Millie Owens: Madge’s younger sister and, on the surface, at least, her polar opposite. Millie is bookish, a bit crass, and a tomboy, and she distinguishes herself from her older sister by consciously eschewing what she perceives as superficial prettiness. But will Hal’s arrival inspire Millie to think differently about love and beauty? 
Rosemary Sydney: A school teacher who is defiantly independent and unmarried, Rosemary rents a room in Flo’s house. She proudly calls herself an “old maid” and maintains a casual dating relationship with Howard Bevans. 
Mrs. Helen Potts: Eloped with her young flame, only to have her mother annul her marriage the very next day. She now takes care of her mom, who has grown elderly and dominates her life. To cope with her loneliness, she often takes in boarders, especially wandering, virile, young men, like Hal. 
Mrs. Potts’ Mother: We never see the older Mrs. Potts, but her voice from off stage, constantly interrupting her daughter’s conversation, suggests her crotchety nature—which means that no nursing home will taker her in, leaving the task of caring for her to her daughter. 
Hal Carter: The latest in a series of handsome young men Mrs. Potts has taken in to work odd jobs, Hal spends the day cleaning her garden in exchange for home-cooked meals.

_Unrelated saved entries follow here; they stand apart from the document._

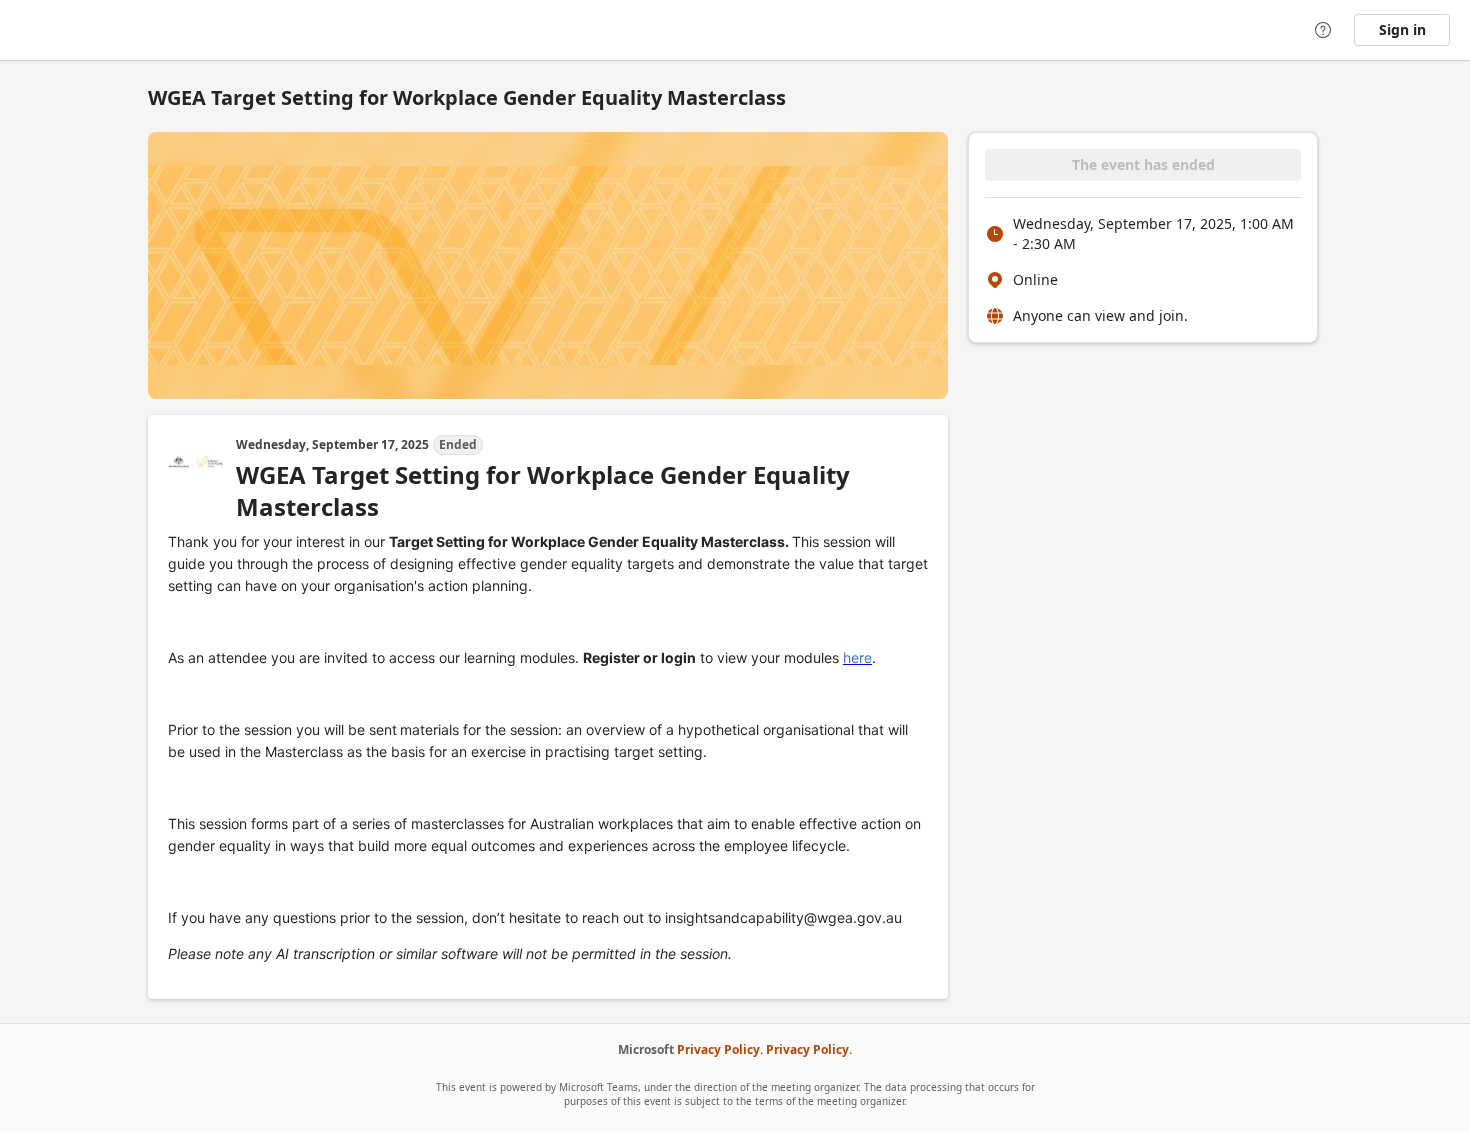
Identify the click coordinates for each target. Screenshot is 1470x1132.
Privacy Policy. (720, 1049)
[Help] (1323, 30)
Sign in (1402, 29)
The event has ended (1143, 164)
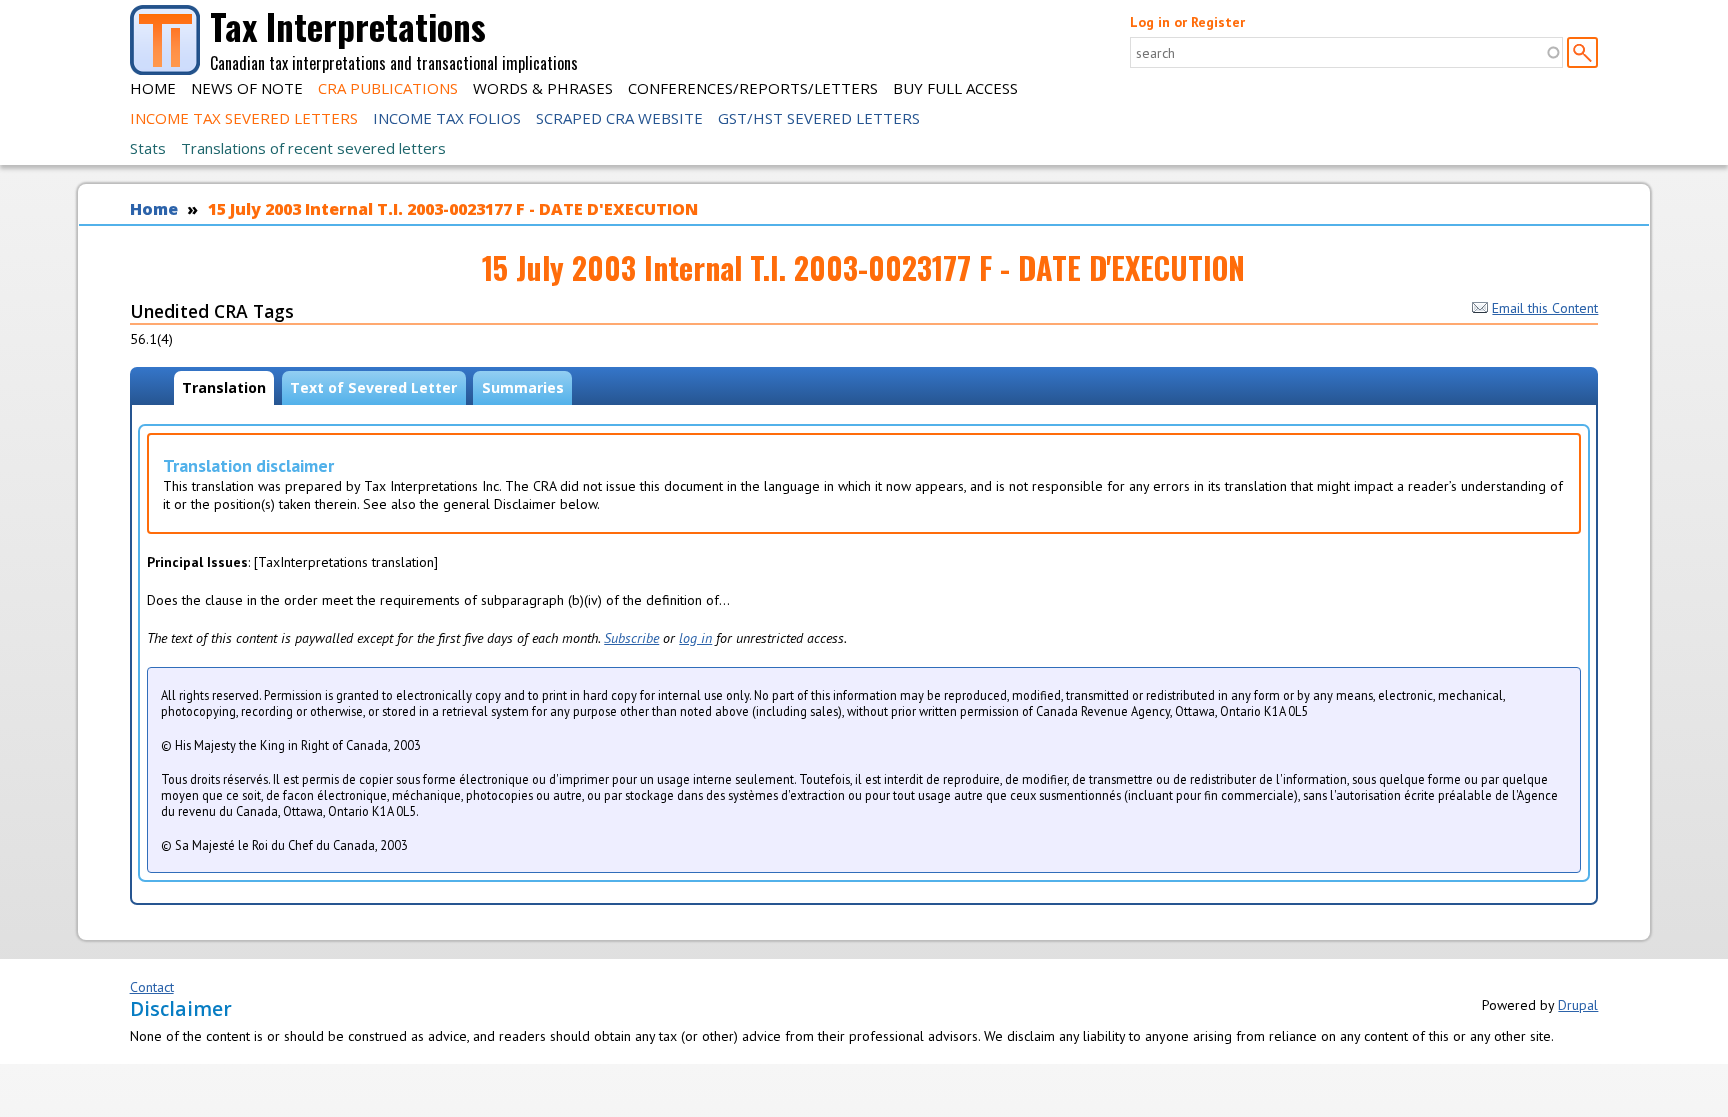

He was a football star in high school and college, yet remains poorly educated. He projects a roughness developed by having a father with a drinking problem who died in jail and a mother who wants nothing to do with him. Inside he’s lonely and unsure of himself, ashamed of the unsophisticated upbringing that will always tag him as an outsider. His many wild stories involving women don’t help his longing for true love and normalcy. 
Alan Seymour: Gentle and polite, Alan is Madge Owens’ boyfriend and comes from the richest and most prestigious family in town. He is about to go away for his final year in college, where he was a fraternity brother of Hal. 
Howard Bevans: A businessman from a nearby town who stops in to see Rosemary, whom he dates casually. Mr. Bevans enjoys relaxing with some nice whisky and fun company. 
Irma Kronkite: A local school teacher and friend of Rosemary. 
Christine Schoenwalder: The high school’s new “feminine hygiene” teacher. 
Bomber: The paperboy, constantly making fun of Millie and asking Madge for a date.